Alliance Defending Freedom, based
in Washington, D.C., co-authored a July 25 report and formal petition on Boko Haram
with the Virginia-based Jubilee Campaign, which defends the rights and freedoms of
religious minorities overseas. The report and petition were sent to Secretary of State
John Kerry.
Boko Haram, whose name means “Western education is forbidden,”
has committed at least 168 acts of violence against Christians in 2012 alone. The
National Consortium for the Study of Terrorism and Responses to Terrorism’s 2012 report
ranked Boko Haram the second most deadly terrorist group in the world, surpassed only
by the Taliban of Afghanistan.
More than 2,000 deaths have been attributed
to the group since 2009, including citizens from 15 countries. Some of its victims
were beheaded, and reports have also found the group engaging in kidnappings, forced
conversions, church burnings, assassinations of policemen and the destruction of public
buildings. One attack on the city of Kano on Jan. 20, 2012 killed 200 people.
Fatou
Bensouda, chief prosecutor of the International Criminal Court, said on Aug. 5 that
the group’s alleged crimes constitute crimes against humanity. The report from Alliance
Defending Freedom and the Jubilee Campaign said that the State Department has named
five “well deserving” groups as terrorist organizations. “However, Boko Haram is guilty
of much more,” it said.
The Nigerian group has called for the ethnic cleansing
and genocide of Christians in northern Nigeria. In 2011, a Boko Haram suicide bomber
attacked the United Nations local headquarters in Abuja, killing nearly two dozen.

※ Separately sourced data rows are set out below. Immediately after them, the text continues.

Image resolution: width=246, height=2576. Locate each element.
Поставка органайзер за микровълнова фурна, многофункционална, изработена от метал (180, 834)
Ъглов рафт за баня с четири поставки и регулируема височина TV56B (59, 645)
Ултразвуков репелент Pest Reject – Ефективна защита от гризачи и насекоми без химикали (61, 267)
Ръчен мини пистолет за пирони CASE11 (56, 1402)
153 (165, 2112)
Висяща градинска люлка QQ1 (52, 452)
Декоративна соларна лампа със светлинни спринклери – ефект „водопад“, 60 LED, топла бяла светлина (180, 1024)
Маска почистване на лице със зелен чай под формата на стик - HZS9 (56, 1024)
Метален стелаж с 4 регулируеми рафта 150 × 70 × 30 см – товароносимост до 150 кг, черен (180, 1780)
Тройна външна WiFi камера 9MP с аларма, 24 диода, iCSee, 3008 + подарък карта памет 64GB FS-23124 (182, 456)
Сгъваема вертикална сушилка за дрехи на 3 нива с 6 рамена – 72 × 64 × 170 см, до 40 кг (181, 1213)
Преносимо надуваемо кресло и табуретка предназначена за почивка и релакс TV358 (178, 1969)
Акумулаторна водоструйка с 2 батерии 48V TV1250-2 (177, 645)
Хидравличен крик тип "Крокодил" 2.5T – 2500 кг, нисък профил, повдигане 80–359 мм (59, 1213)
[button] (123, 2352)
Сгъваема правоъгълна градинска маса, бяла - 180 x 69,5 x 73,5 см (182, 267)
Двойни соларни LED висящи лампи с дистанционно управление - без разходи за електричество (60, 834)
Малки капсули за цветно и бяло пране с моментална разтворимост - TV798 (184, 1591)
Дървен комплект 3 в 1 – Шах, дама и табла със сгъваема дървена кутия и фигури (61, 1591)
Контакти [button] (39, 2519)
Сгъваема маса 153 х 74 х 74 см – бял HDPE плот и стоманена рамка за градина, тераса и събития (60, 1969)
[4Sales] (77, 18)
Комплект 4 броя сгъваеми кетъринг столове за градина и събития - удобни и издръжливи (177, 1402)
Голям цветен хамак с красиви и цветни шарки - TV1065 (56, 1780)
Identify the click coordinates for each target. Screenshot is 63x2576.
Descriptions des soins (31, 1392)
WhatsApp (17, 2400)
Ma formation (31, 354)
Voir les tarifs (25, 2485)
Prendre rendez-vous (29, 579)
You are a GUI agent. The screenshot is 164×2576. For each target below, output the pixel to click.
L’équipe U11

The bomber said in a video before the attack that the action was intended as a message
to President Barack Obama “and other infidels.”
Emmanuel Ogebe, the Jubilee
Campaign’s legal expert on Nigeria, said Aug. 20 that Boko Haram has become “a highly
sophisticated, suicide-bombing terrorist group with global ties and aspirations. The
fact that the U.S. has not designated it a foreign terrorist organization has not
deterred Boko Haram from designating the U.S. a foreign target objective,” he said.
Official
designation of Boko Haram as a foreign terrorist group would allow the U.S. government
to freeze or seize its bank accounts, to deport its members and associates, and to
sanction the group’s funders. Supporters of the petition and report include the Family
Research Council, the Institute on Religion and Democracy, the American Center for
Law and Justice, the Igbo League, the Christian Association of Nigerian-Americans,
and the Alliance for Democratic Republics in Africa.
The organizations have
also started a petition for the general public to sign on the White House website
charging that the U.S. government’s failure to name Boko Haram a foreign terrorist
organization “undermines U.S. credibility.” The petition states that through its terroristic
activities in Nigeria, Boko Haram “has killed more Christians in terrorist attacks
in 2012 than the total number of Christians killed in the rest of the world combined.”
The
Islamist terrorist organization Boko Haram has “bombed, burned, or attacked” 50 churches
in Nigeria since January 2012, according to a new factsheet published by the US Commission
on International Religious Freedom. The 50 attacks have killed at least 366 persons.
According to the commission, Boko Haram has also engaged in “31 separate attacks on
Christians or [southern Nigerians] perceived to be Christian, killing at least 166
persons; 23 targeted attacks on clerics or senior Islamic figures critical of Boko
Haram, killing at least 60 persons; and 21 attacks on ‘un-Islamic’ institutions or
persons engaged in ‘un-Islamic’ behavior, killing at least 74.”